There are a few general classes under which lobbyists fall.

Corporate lobbyists, such as Mr. Thomas, represent individual companies that employ them to push company interests on Capitol Hill. Nonprofit and public-interest lobbyists work for grass-roots causes or voluntary organizations. Contract lobbyists work for whoever hires them — private companies, unions or any other group interested in persuading a lawmaker to vote a certain way.

Contract lobbyists, analysts say, are the most likely to get involved in congressional fundraising, some organizing fundraisers for candidates their clients support.

Foreign companies that lobby American politicians are called “foreign agents.” The Center for Public Integrity says nearly 100 countries have spent about $624 million lobbying the U.S. government since 1998.

Mr. Walker said the common thread among lobbyists is a desire to contribute to public-policy formulation.

Bringing expertise to bear

“When I was on the Hill, lobbyists were often a valuable asset because they had a focus on particular subject matters that I couldn’t get anywhere else,” Mr. Walker said.

“I was chairman of the Committee on Science … so having someone from the aerospace community come in and give me highly technical background which I couldn’t get from my staff, from the Library of Congress or any other place was very valuable because they were bringing their expertise.”

There are laws to keep lobbyists in check. The Lobbying Disclosure Act of 1995 says anyone employed for services that include more than one lobbying contact — an oral or written communication, including e-mail, with an executive-branch official, member of Congress or congressional staffer — during a six-month period must register with the secretary of the Senate and the clerk of the House.

They must file semiannual disclosure reports, detailing all lobbying expenditures and, in the case of contract lobbyists, income received for lobbying efforts. Finally, federal election laws set specific limits on campaign contributions by individuals or by political action committees run by lobbyists.

Senators outnumbered

Alex Knott, manager of the Center for Public Integrity’s “LobbyWatch” project, said there “are 16 different lobbying firms that have more than 100 lobbyists each.”

“That’s more than the Senate has senators,” he said.

The three biggest spenders between 1998 and 2004 were Interpublic Group of Companies Inc., which spent close to $300 million on lobbying during that time; WPP Group, which spent more than $180 million; and Patton Boggs, which spent about $160 million, according to the Center for Public Integrity.

Abramoff worked as a lobbyist for the firm Greenberg Traurig — No. 8 on center’s list.

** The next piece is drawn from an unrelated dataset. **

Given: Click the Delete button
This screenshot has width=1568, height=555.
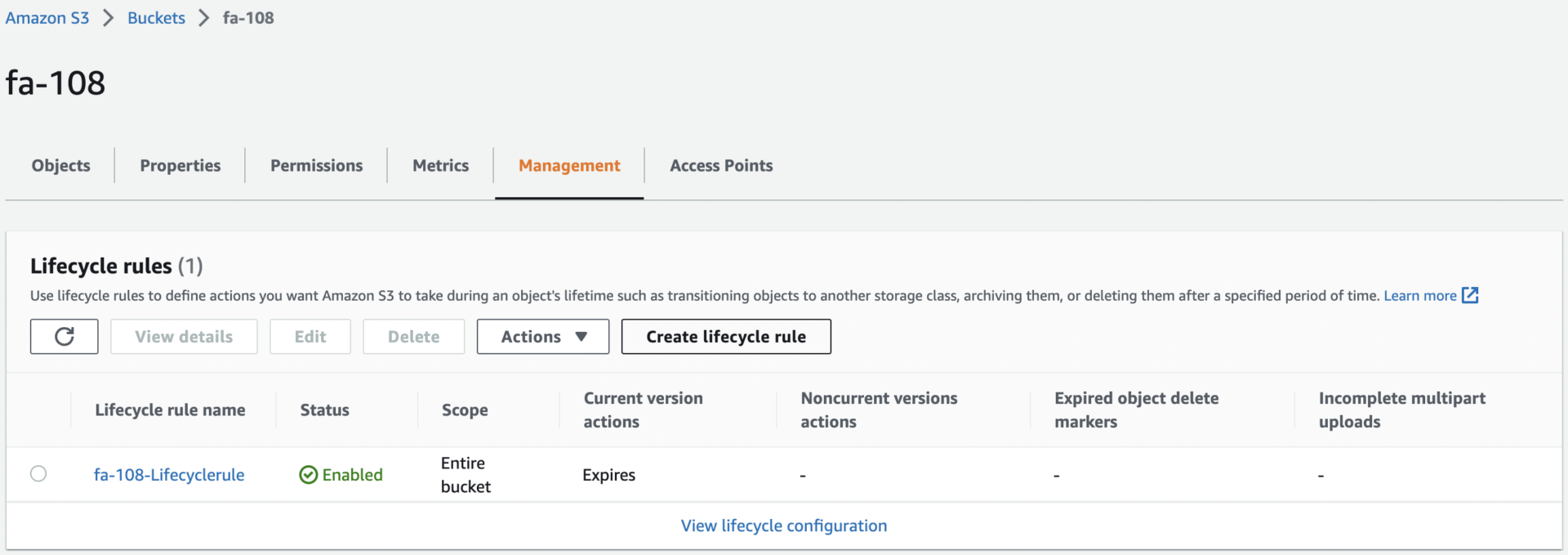Looking at the screenshot, I should click(413, 337).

A spokesman from Patton Boggs refused to comment for this article, even when asked only for general remarks about how the universe of lobbying works.

Mr. Thomas, meanwhile, said he believes “the vast majority of lobbyists are ethical, honest, have integrity and do their jobs well with honor, and that any suggestion that Abramoff is at all typical or part of the standard way of doing business is completely erroneous.”

Several Capitol Hill lawmakers are proposing new regulations for the lobbying industry, including calls to double the one-year ban on former members of Congress and former senior congressional employees lobbying lawmakers, increased fines for lobbyists who fail to report their lobbying contacts, and more accounting of grass-roots lobbying activities.